Aufgabenstellung: Übertrage aus dem Textauszug zur Bildungsgangdidaktik den Satz „Dabei wäre zu überlegen, inwieweit die ontogenetische Perspektive durch eine phylogenetische ergänzt werden könnte.“ ins Englische.

----- Vorliegender Textauszug -----

Bildungsgangdidaktik stellt den Wandel und Generationenwechsel als solches
selbst ins Zentrum ihrer Reflexion.
Dabei wäre zu überlegen, inwieweit die ontogenetische Perspektive durch eine
phylogenetische ergänzt werden könnte. Habermas und Eder haben es meines
Erachtens plausibel vorgemacht, wie man die Beschreibung der individuellen
moralischen Entwicklung in Anlehnung an Kohlberg zu einer Beschreibung der
gesellschaftlichen moralischen Entwicklung ausweiten könnte.
Die Bildungsgangdidaktik bietet meines Erachtens mit ihren begrifflichen
Instrumentarien die Chance, dem oben bezeichneten Auseinanderdriften der
Subsysteme von Schule, Universität und Fortbildung entgegenzuwirken und den
phasenübergreifenden kategorialen Rahmen für die eine gemeinsame Aufgabe von
Erziehung und Bildung bereitzustellen.
Dazu wird es nötig sein, nicht nur von der Bildungsgangdidaktik als
solcher zu sprechen, sondern eine »Perspektivierung« der Inhalte und
Verfahren vorzunehmen, differenziert und spezifisch nach der Interessenlage
der jeweiligen Beobachter in den verschiedenen Subsystemen, die sich
ihrerseits wiederum weiter untergliedern lassen.

----- Datensatz -----

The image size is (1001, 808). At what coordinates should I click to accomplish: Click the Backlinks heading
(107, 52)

-----
----- Datensatz -----

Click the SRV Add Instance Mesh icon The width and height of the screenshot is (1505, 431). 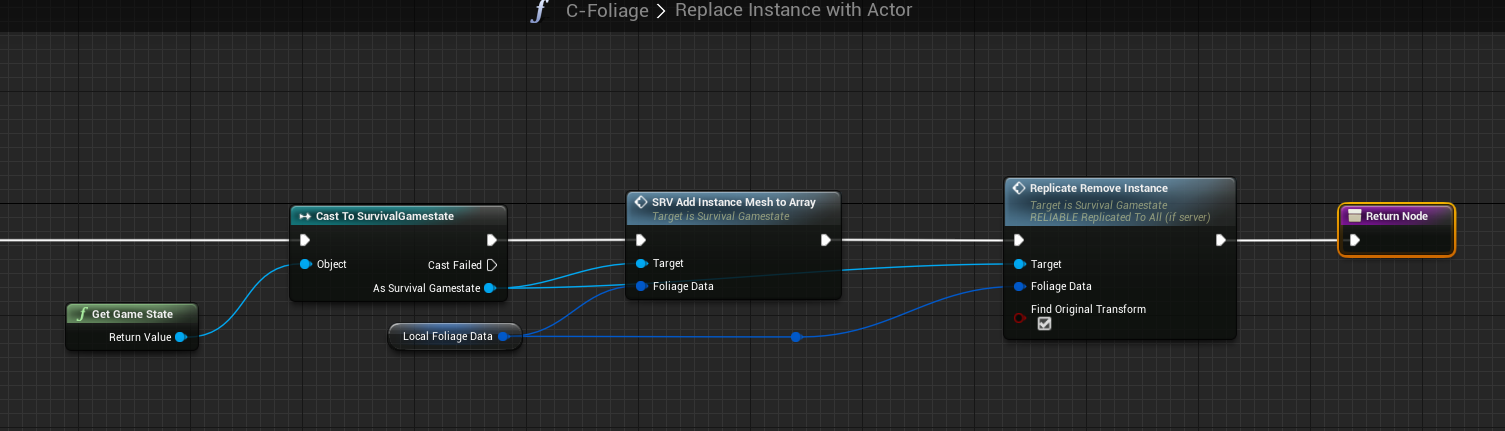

-----
----- Datensatz -----

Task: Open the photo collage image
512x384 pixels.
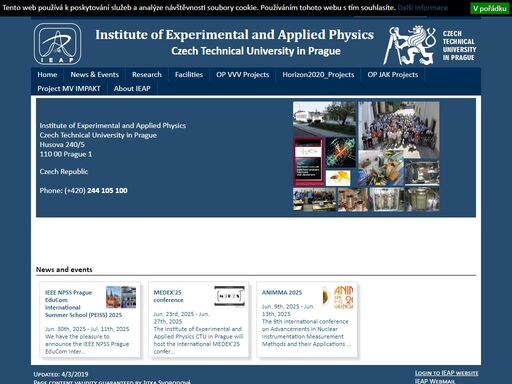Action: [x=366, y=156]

-----

Ergebnis: In this context, it would be worth considering to what extent the ontogenetic perspective could be supplemented by a phylogenetic one.